Input for this task —
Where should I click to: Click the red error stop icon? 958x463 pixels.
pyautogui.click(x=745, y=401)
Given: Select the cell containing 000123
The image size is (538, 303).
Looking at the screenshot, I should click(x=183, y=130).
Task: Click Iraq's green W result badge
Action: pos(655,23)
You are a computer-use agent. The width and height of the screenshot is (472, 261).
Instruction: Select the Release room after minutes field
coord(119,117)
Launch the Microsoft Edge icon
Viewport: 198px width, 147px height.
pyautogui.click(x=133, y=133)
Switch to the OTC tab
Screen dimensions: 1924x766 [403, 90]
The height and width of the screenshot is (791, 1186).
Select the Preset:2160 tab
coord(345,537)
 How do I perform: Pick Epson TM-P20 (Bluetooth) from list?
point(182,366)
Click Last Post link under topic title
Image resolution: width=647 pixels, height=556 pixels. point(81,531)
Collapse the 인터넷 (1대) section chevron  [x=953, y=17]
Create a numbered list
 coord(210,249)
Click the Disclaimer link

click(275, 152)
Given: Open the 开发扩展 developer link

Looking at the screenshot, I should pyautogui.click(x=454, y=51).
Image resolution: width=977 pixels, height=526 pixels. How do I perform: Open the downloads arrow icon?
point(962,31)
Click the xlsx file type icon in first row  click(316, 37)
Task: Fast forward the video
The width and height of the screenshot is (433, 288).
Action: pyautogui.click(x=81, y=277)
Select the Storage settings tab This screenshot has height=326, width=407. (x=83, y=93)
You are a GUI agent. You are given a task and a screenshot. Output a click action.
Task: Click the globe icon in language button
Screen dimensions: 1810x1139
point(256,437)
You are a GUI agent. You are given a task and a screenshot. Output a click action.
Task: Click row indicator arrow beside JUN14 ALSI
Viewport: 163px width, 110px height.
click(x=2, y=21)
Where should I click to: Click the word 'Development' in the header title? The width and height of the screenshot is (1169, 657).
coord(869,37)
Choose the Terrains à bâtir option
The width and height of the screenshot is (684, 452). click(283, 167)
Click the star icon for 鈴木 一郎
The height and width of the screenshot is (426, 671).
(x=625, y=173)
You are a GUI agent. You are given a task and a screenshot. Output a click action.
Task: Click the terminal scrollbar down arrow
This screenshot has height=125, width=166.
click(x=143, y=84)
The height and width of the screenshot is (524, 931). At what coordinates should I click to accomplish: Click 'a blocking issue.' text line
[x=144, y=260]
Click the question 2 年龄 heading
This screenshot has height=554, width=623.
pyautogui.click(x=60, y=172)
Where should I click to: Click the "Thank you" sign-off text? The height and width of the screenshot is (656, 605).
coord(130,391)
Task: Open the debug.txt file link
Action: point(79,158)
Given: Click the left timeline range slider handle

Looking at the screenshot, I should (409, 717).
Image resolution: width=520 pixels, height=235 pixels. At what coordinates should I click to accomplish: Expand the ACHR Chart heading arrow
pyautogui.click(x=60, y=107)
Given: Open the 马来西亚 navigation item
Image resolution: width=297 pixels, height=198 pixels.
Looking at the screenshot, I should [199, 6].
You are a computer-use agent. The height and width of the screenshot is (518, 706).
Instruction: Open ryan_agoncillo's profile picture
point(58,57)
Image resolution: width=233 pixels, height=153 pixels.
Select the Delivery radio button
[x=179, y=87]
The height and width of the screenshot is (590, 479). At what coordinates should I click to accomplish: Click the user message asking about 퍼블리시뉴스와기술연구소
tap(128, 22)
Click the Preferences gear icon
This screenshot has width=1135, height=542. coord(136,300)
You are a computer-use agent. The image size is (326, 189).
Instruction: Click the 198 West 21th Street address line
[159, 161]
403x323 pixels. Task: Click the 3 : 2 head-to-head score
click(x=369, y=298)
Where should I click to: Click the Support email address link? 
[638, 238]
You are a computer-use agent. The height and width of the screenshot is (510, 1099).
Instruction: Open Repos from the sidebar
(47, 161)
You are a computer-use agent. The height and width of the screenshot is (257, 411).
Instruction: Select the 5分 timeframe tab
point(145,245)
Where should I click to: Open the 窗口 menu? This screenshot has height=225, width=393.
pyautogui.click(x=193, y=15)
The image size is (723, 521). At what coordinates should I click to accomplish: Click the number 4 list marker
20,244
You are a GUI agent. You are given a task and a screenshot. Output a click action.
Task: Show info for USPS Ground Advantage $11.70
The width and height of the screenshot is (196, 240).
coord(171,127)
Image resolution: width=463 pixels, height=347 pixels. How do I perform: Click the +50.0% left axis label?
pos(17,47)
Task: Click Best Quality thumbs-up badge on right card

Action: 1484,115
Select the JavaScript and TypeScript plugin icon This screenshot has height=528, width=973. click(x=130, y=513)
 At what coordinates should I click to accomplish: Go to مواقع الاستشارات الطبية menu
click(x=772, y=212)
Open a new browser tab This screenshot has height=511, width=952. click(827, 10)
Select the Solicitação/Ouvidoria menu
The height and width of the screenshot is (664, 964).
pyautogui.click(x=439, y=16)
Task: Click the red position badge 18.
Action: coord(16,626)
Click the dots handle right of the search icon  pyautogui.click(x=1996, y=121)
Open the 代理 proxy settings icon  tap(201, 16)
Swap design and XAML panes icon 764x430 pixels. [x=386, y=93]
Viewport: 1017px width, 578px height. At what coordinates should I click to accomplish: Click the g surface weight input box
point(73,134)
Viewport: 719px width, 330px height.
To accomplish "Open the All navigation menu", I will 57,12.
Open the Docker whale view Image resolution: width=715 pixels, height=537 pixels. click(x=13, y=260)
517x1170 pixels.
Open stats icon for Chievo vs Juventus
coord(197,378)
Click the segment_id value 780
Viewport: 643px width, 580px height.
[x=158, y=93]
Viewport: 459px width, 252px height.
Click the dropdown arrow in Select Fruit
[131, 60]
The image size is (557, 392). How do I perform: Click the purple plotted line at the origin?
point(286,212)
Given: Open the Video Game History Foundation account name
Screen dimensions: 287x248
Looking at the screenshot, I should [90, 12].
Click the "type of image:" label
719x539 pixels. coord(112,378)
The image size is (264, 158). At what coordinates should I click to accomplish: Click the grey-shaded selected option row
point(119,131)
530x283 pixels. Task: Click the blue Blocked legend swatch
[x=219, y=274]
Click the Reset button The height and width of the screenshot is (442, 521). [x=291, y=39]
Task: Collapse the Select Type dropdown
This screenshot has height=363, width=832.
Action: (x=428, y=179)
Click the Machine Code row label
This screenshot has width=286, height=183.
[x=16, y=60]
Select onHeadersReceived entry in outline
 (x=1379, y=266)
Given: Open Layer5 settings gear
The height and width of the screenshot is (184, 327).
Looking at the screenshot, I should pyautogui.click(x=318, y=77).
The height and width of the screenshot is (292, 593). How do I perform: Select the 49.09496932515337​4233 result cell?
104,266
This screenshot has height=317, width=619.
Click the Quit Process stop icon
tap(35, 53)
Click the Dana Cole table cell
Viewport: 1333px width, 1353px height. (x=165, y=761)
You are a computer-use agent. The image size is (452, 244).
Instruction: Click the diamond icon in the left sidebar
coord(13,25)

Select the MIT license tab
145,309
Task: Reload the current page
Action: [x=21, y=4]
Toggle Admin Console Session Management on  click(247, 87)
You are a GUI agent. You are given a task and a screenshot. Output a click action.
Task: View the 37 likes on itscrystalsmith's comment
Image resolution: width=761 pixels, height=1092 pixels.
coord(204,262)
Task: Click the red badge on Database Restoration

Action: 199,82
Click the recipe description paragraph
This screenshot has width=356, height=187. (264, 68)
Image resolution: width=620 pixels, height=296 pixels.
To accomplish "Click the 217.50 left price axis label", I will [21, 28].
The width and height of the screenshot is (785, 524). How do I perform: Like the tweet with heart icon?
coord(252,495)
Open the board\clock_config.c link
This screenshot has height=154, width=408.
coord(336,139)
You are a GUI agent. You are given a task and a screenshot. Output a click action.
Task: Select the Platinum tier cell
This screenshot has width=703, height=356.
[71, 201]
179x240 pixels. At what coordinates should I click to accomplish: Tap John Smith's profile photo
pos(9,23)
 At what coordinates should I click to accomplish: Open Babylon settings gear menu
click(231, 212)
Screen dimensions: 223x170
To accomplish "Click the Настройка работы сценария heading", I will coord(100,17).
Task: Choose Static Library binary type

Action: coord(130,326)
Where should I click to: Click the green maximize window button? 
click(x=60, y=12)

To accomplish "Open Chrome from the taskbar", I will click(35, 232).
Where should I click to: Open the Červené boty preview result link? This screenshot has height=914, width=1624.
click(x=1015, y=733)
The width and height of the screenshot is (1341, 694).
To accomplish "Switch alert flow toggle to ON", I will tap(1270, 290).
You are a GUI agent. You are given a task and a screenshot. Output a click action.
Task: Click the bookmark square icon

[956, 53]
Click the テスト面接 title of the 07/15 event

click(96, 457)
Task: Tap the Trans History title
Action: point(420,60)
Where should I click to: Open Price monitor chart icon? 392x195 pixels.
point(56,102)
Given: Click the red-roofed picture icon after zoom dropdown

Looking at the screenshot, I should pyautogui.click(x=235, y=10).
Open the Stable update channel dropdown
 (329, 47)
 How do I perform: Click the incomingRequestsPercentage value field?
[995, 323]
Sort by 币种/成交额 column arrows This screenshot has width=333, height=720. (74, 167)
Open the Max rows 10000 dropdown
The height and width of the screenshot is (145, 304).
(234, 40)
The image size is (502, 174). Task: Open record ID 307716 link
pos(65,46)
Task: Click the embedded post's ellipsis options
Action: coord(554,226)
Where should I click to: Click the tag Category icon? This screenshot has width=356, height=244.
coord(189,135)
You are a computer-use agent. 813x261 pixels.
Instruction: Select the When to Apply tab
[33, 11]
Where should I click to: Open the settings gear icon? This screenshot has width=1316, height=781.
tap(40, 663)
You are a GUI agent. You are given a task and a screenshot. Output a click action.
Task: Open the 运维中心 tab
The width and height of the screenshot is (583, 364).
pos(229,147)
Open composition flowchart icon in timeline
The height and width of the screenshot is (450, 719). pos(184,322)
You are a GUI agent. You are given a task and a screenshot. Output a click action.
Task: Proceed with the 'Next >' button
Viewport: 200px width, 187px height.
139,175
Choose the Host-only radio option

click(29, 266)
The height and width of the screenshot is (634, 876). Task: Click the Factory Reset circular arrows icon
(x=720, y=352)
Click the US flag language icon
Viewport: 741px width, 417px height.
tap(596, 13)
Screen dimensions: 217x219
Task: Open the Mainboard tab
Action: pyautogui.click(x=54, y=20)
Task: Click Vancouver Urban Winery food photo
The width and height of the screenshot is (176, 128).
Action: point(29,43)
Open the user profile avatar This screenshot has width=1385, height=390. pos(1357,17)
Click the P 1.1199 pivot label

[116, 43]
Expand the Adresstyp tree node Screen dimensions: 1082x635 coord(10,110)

Problem — Please return the lines above that run from the line containing "Open the 代理" to the line containing "Viewport: 459px width, 252px height.", inclusive, exactly and with no other lines.

Solution —
Open the 代理 proxy settings icon  tap(201, 16)
Swap design and XAML panes icon 764x430 pixels. [x=386, y=93]
Viewport: 1017px width, 578px height. At what coordinates should I click to accomplish: Click the g surface weight input box
point(73,134)
Viewport: 719px width, 330px height.
To accomplish "Open the All navigation menu", I will 57,12.
Open the Docker whale view Image resolution: width=715 pixels, height=537 pixels. click(x=13, y=260)
517x1170 pixels.
Open stats icon for Chievo vs Juventus
coord(197,378)
Click the segment_id value 780
Viewport: 643px width, 580px height.
[x=158, y=93]
Viewport: 459px width, 252px height.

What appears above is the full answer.